Since we announced our upcoming wedding, I’ve received a lot of congratulations. Which is great. People are genuinely happy for me. Yay me. 🙂
I have noticed a few people don’t seem to be happy for the same reason I am.
I’m happy because I love my fiancé; I’m excited to spend my life with him. I’m excited about the adventures we will have. I agree wholeheartedly with Audrey Hepburn:“If I get married, I want to be very married”.
There are a few are acting like marriage will complete me. Insinuating that I was not complete without marriage. That marriage is something I’m finally accomplishing after years of searching. That marriage and babies are my life’s purpose.
None of that is true.
I am very sure that I am complete with or without a partner. I have fully learned that my happiness is dependent on me, not another person (a valuable, but painful lesson).

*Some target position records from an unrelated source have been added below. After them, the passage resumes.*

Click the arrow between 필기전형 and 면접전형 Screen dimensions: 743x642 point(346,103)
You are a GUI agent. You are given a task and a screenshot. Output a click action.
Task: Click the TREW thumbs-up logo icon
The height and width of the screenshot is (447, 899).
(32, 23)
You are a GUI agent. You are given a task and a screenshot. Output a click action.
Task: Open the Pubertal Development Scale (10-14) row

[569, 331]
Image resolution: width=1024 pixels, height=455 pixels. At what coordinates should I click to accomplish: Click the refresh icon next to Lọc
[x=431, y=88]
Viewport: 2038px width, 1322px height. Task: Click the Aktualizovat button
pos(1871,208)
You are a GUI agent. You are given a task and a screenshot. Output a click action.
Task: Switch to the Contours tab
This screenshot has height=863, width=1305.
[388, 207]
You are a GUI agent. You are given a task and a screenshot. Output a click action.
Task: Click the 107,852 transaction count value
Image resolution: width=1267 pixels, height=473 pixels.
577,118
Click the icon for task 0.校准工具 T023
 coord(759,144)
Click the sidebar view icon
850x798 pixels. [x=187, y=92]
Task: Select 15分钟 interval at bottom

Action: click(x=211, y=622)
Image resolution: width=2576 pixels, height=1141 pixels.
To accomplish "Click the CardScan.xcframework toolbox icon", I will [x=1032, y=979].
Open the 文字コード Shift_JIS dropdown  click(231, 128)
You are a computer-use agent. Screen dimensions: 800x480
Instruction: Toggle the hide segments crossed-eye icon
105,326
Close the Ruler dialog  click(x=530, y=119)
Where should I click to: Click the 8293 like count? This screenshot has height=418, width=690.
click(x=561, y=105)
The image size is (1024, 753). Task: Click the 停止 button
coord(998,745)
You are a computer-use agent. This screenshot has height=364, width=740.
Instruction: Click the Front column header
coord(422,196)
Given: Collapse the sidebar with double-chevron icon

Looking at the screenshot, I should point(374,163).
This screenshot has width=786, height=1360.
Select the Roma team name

I have been both happy and sad single. I’m sure I will be both happy and sad married.
I’ve never searched for a husband or felt incomplete without one. That is because I have awesome parents.
The way they raised me and my three sisters is rare.
Not once in my childhood did my parents mention getting married someday or that marriage was a goal I should have. The goals they taught me to have focused on my dreams.
Even in high school I saw moms push their daughters (my friends) into relationships.
Other girls were groomed only to be wives; not to be their own person or go after their own dreams. Even worse, some were told to ‘settle’, because ‘who knows when a better offer will come’.
My parents were the opposite.
They instilled in us is that we should love God and accomplish our goals. It was all about being whoever/whatever we wanted to be. Never settling. They raised me to be independent, so I wouldn’t be looking for or in need of ‘an offer’.
They helped us to be so proud of who we were that it didn’t shake us when people, while sadly shaking their heads, said ‘are your parents sad they don’t have any sons’? or ‘your poor dad, no sons to carry on his name’.
I would make a joke about us being athletic or that he raised us all to be successful. And then mentally cringe.
Not because my feelings were hurt or because I had pity for my sonless father.
But because I was speaking to a ridiculous person.
I have no idea if my dad was disappointed that none of us were boys. As a kid, it never occurred to me to think about it. Neither of my parents ever mentioned it. They were always so proud of us – they never mentioned they could be prouder if we were male. Or that our family was incomplete.
For that, I am so thankful.
I see some of my peers get more excited about having boys than girls. They make comments about ‘finally having a boy’ – in front of their daughters. Like their daughters were errors on their way to a son.
So your son can inherit your kingdom?
Are you worried about not getting enough goats for your daughter’s hand?
Come on people. It is time to let go of that nonsense.